Cinquante ans après, le metteur en scène Bruno Geslin, le comédien Clément Bertani et le musicien Guilhem Logerot prennent la même route, à la même saison faite de neige, de pluie, de brouillard et de grésil glaçant, sur des chemins boueux, au travers de massifs forestiers souvent déserts et inhospitaliers. Au cours de leur périple, ils font collecte de sons, d’images et d’enregistrements vidéo qui nourriront le spectacle et permettront, au-delà des mots, de nous tenir captifs.

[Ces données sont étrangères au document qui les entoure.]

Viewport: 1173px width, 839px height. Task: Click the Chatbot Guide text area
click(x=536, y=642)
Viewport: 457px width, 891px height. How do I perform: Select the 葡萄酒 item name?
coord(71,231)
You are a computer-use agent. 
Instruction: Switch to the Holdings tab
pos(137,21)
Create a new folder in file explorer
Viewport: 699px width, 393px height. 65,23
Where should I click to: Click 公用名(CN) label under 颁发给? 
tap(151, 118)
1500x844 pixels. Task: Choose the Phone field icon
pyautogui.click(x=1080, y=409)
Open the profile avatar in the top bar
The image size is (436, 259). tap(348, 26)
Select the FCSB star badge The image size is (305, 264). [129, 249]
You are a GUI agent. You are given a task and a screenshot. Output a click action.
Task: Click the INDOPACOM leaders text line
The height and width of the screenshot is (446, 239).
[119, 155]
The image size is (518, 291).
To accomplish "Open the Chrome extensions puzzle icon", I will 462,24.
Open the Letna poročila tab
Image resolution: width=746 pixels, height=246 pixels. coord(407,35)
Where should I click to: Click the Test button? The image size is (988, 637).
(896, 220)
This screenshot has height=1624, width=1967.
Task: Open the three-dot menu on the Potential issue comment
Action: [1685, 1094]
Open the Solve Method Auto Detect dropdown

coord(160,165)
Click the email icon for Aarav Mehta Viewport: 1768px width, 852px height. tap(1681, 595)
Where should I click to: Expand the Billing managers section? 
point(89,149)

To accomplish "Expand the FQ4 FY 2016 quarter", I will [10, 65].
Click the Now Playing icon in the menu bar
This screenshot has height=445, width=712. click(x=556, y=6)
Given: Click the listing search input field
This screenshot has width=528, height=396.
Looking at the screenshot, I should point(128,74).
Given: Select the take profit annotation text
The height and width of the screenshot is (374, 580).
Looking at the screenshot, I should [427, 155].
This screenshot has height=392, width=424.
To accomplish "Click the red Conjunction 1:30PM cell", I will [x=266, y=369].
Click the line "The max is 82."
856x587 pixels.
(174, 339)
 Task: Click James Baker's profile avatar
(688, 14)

Il n’était pas évident en effet de rendre la dimension physique attachée à un tel périple : pour ce faire, Bruno Geslin imagine un dispositif scénique constitué d’un tapis de marche traversant le plateau en diagonale, actionné plus ou moins rapidement, que le comédien ne quittera que pour quelques rares pauses assises à une table, ce qui sans doute correspond à ces nuits où il entre par effraction pour s’abriter dans quelque chalet isolé. L’illusion est parfaite, nous sommes aux côtés de Clément, nous ressentons avec lui la blessure que provoque la chaussure neuve, la fatigue qui raidit les mollets, le froid qui transperce. L’incessant mouvement finit par être hypnotique, et l’on a la sensation que jamais il ne prendra fin, sensation confirmée lorsqu’à l’écran on suit le marcheur qui dans la neige jusqu’à l’horizon trace sa piste. L’exaltation sensible dans la voix du comédien, communicative, vient cueillir le spectateur, pour peu qu’il lâche prise et accepte d’entrer dans le jeu.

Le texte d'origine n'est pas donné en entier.